Doing so, however, would miss the uniqueness of Taillon’s potential breakout. There is unquestionably a lot of good happening with the 26-year-old righty, and he indeed could be asserting himself as a true frontline starter. The interesting thing is that his statistical profile is largely similar to last year, except for one major difference. What’s even more interesting is that the difference is awfully hard to explain.

Unlike many previous breakouts on the mound, Taillon’s impressive April isn’t strikeout-driven. His strikeout rate is up to 24.1%, but, again, we’re talking about 22 innings and 87 batters faced. His whiff rate is down a couple of tenths of percentage points, and his o-swing rate, the frequency with which batters swing at pitches out of the strike zone, is down five percentage points. Hitters are making less contact against him in the zone, and that might matter if he were striking out, say, 30% of batters who step to the plate against him. His strikeout rate is improved, but it isn’t gaudy. It’s hard to lean on it for explaining Taillon’s start to the season.

The one significant difference in Taillon’s statistical profile concerns his batted-ball rates. Specifically, his ground-ball rate is up to 57.1% this year after sitting at 47.3% last season. He has shaved points from both his fly-ball and line-drive rates to get the massive increase in grounders, and while his soft-hit rate is flat, his hard-hit rate is down five full percentage points to 24.6%. Both of those would rank among the league leaders over the course of a typical season. This is most likely the why for Taillon’s strong April. But what about the how?

Taillon is a four-pitch pitcher, and that hasn’t changed this year. He came into the majors throwing a four-seamer, two-seamer, curveball and changeup, and that’s still what he throws to this day. The mix among those four pitches has changed a bit, which we'll get to shortly.

In general, a two-seam fastball is going to generate the highest ground-ball rate among the four offerings in Taillon’s repertoire. Since the start of 2017, 10.7% of two-seamers leaguewide have turned into grounders, according to Statcast. That's among all two-seamers thrown, not just ones swung at or put in play. Changeups are the next most likely to generate grounders, with a leaguewide ground-ball rate of 9.7% since last year. Curveballs come in at 7.1%, while four-seamers are at 6.3%. Statcast really is a treasure.
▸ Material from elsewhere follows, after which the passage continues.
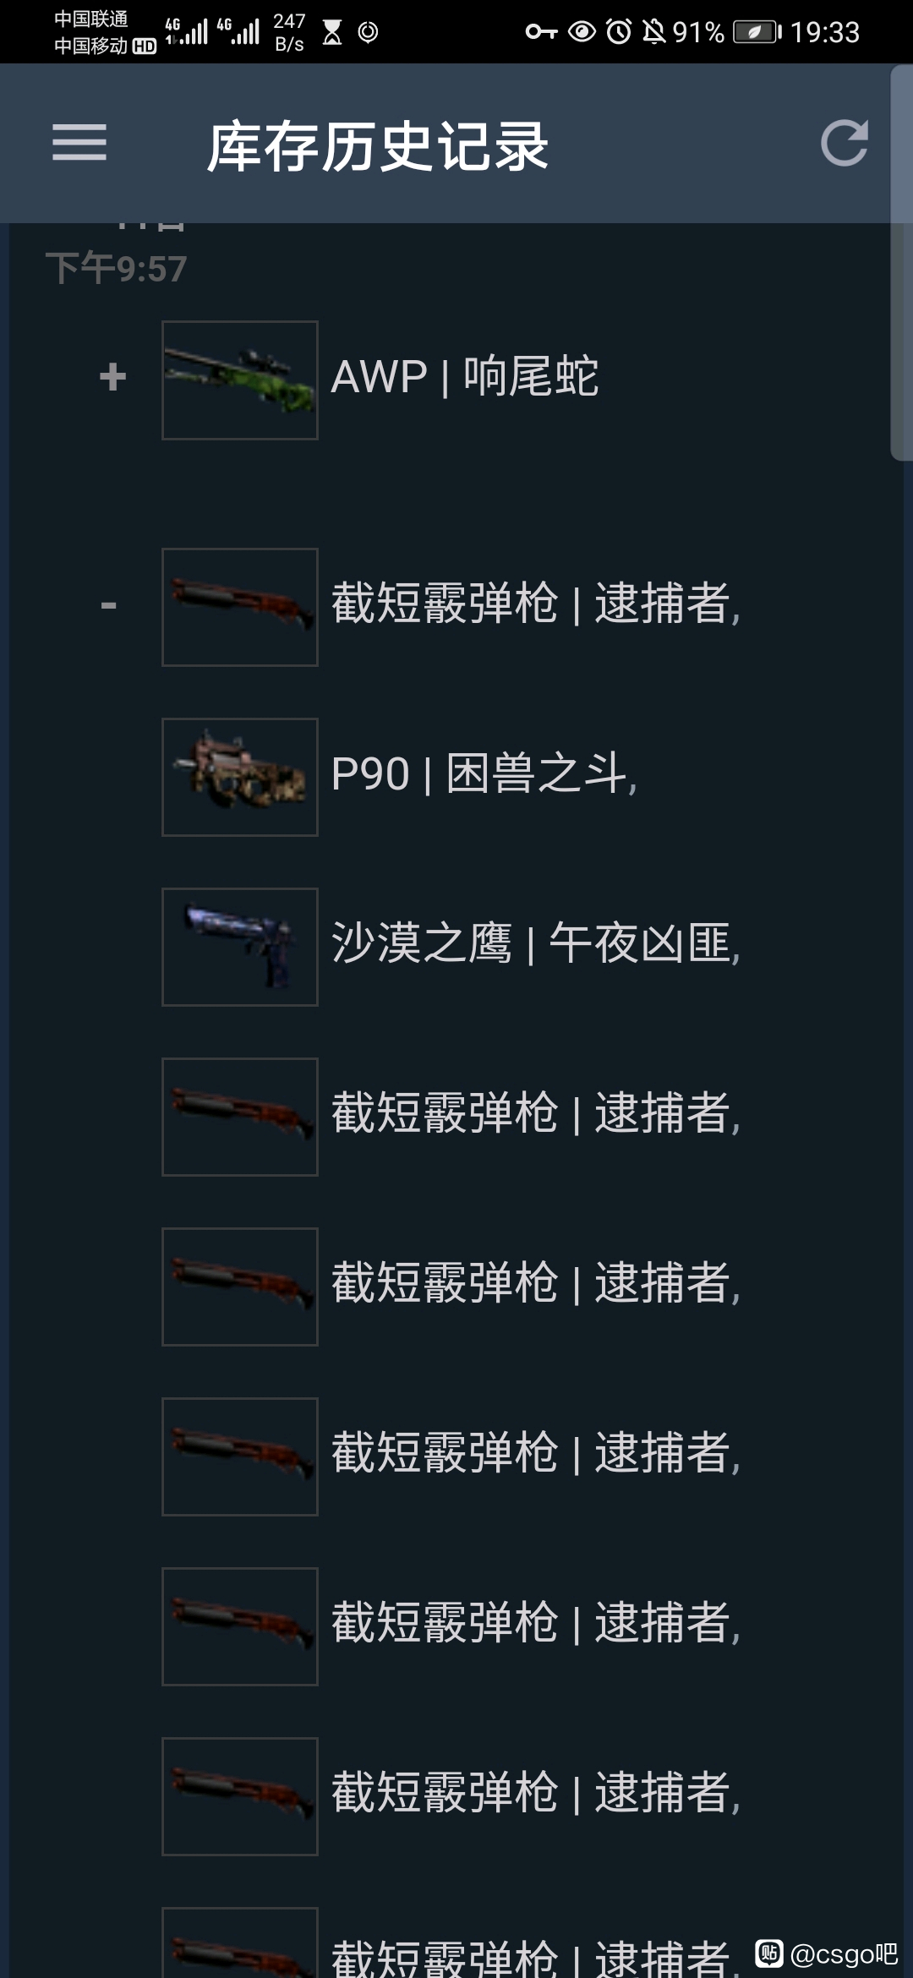The image size is (913, 1978).
Task: Select the 沙漠之鹰 午夜凶匪 thumbnail
Action: tap(240, 947)
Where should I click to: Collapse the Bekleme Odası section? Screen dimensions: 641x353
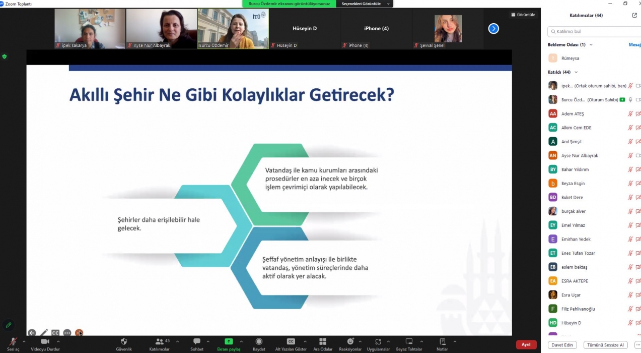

Taillon racked up a 54.8% ground-ball rate with his two-seamer last year. His curve was at 50%, and his changeup was at 45%. As such, a savvy baseball observer would intuitively expect Taillon’s two-seamer usage to be up this season. That same observer might also expect the change to have a higher profile in Taillon’s pitch mix, though it might not seem as important as the two-seamer. Clearly, that should be the pitch driving his increased-ground ball rate.

Believe it or not, Taillon is throwing the two-seamer less often this year, with its usage rate dropping to 30.9% from 33.9% a year ago. The changeup, too, has taken a dive, falling to 8.1% from 9.8%. The curve? That, too, is down, with a usage rate of 22.5% this year. Last year, it was at 26%. Taillon’s four-seamer usage is up to 38.4% from 30.3% last season.
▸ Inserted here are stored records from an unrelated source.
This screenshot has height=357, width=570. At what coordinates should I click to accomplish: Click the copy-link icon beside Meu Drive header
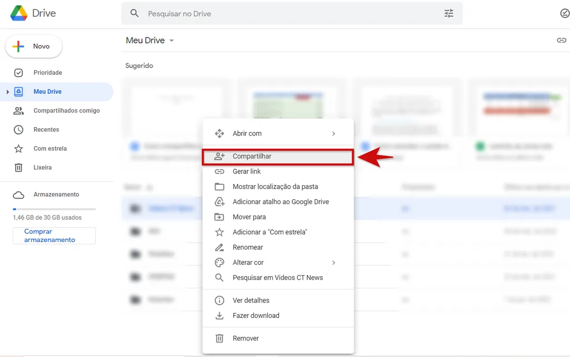[562, 40]
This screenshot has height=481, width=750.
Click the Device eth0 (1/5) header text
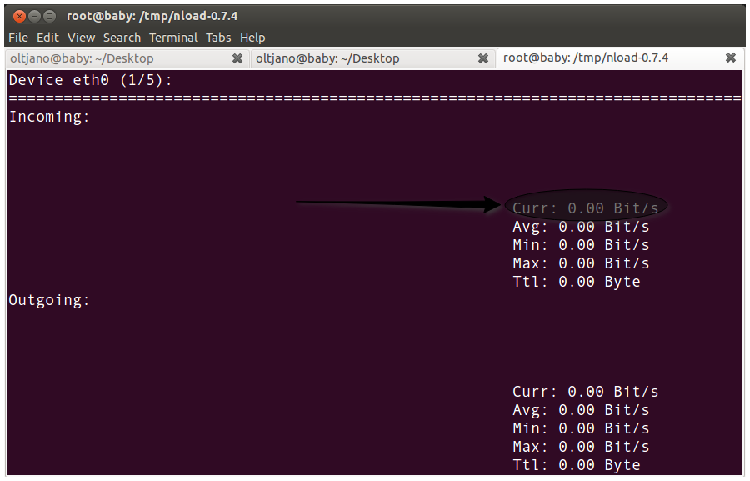coord(92,79)
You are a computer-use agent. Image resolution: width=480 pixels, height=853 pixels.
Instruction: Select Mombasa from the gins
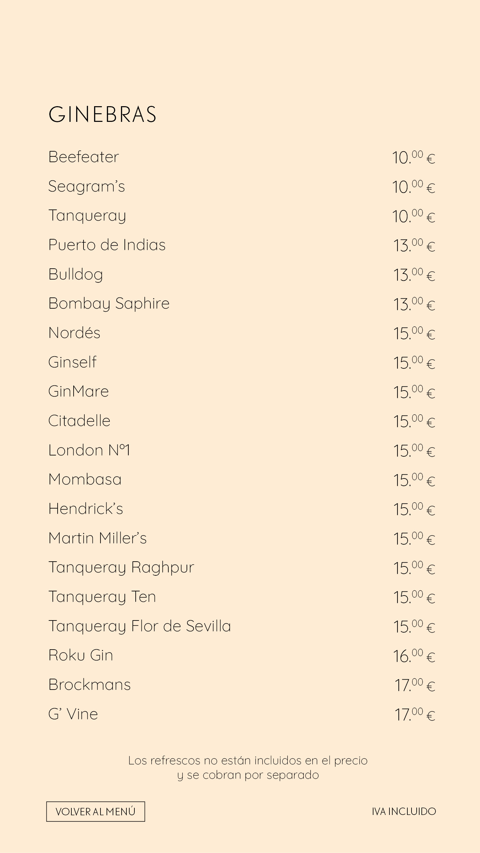(x=85, y=479)
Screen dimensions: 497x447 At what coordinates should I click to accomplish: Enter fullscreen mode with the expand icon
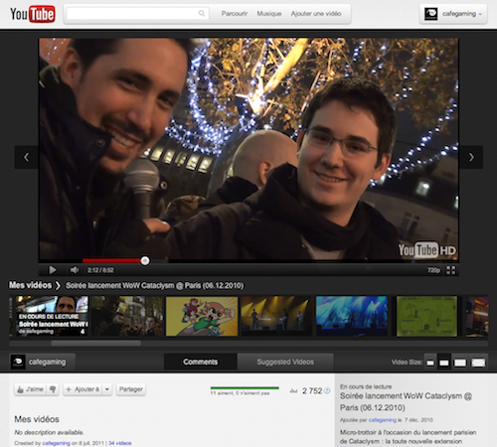coord(450,270)
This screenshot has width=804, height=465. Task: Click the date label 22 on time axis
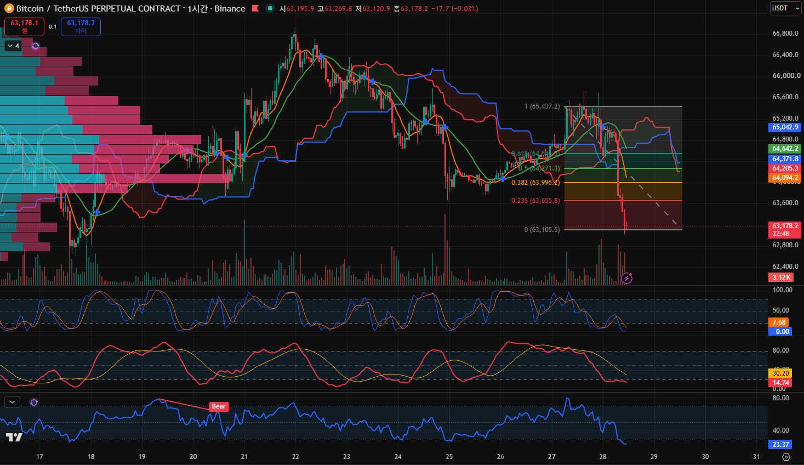click(x=295, y=456)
Now, to be fair, the two-seamer, change and curve are all generating a ton of grounders, with ground-ball rates of 67.9%, 80% and 50%, respectively. Taillon may be throwing fewer of them, as a percentage of his total pitches, but they’re all doing a better job of creating grounders this year than they did last year. So what’s the reason for that?

The instinctual thought should be that Taillon is living at the bottom of the zone, but that simply isn’t the case. Check out these zone profiles, courtesy of Brooks Baseball. The first one is for 2017, and covers all two-seamers, curves and changeups thrown by Taillon. The second one is for 2018.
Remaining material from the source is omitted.